Social media users in Malaysia slammed a comedian from Singapore for a performance where she cracked jokes about the disappearance of MH370, according to South China Morning post (SCMP). Jocelyn Chia performed at a comedy club in New York where she also talked about Malaysia's poor economic performance. The video of her comments were uploaded on TikTok and Instagram and almost immediately caught the attention of users in Malaysia. While Malaysians and Singaporeans often job each other with comments about common history, culture and cuisine, Chia has raised the ante.
Talking about the Malaysia-Singapore split in 1965, the comedian joked how Malaysians cannot visit Singapore because their "aeroplanes can't fly", according to SCMP.
"What? Malaysian Airlines plane going missing not funny huh? This joke kills in Singapore," she further said, explaining the joke to the audience.

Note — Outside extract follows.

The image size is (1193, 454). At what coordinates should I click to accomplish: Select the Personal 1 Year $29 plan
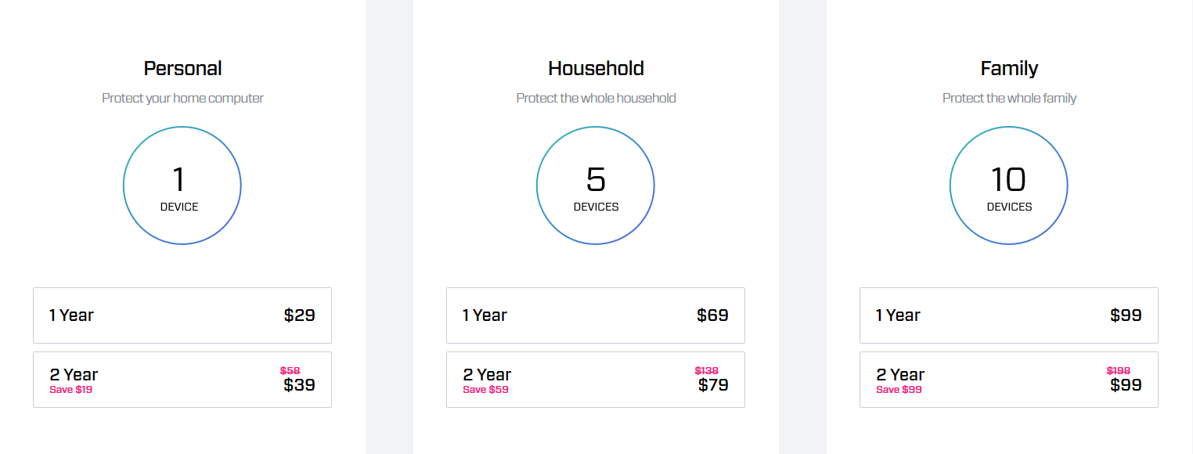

She dedicated the skit to Singapore first Prime Minister Lee Kuan Yew, saying the city emerged as the more successful partner from the union. "This was the best break-up revenge," Chia added.
"And you guys, what are you now? Still a developing country. F*** you Malaysia," the comedian said, as the audience laughed.
The host of the show interrupted to tell Chia that she is going to get a bad review from Malaysians, but she replied Malaysians "don't have internet", as per the SCMP report.
Negative reactions soon started appearing on her clips circulating on social media and the number grew so large that Chia had to disable the comments.
Former Malaysian radio announcer Kudsia Kahar, who shared the video with her 19,000 followers on Twitter, said Chia had crossed the line. "I draw the line at turning MH370 into a joke. Not acceptable. A good standup never turns tragedy and deaths into a joke," she said on Twitter.
"Its not funny at all?????? I lost an auntie and two cousins due to the MH370. It will never be funny," tweeted another user.
The disappearance of MH370 in 2014 remains one of the biggest aviation mysteries in civil aviation. Malaysia declared all 239 passengers and crew members of the ill-fated flight as presumed dead a year later.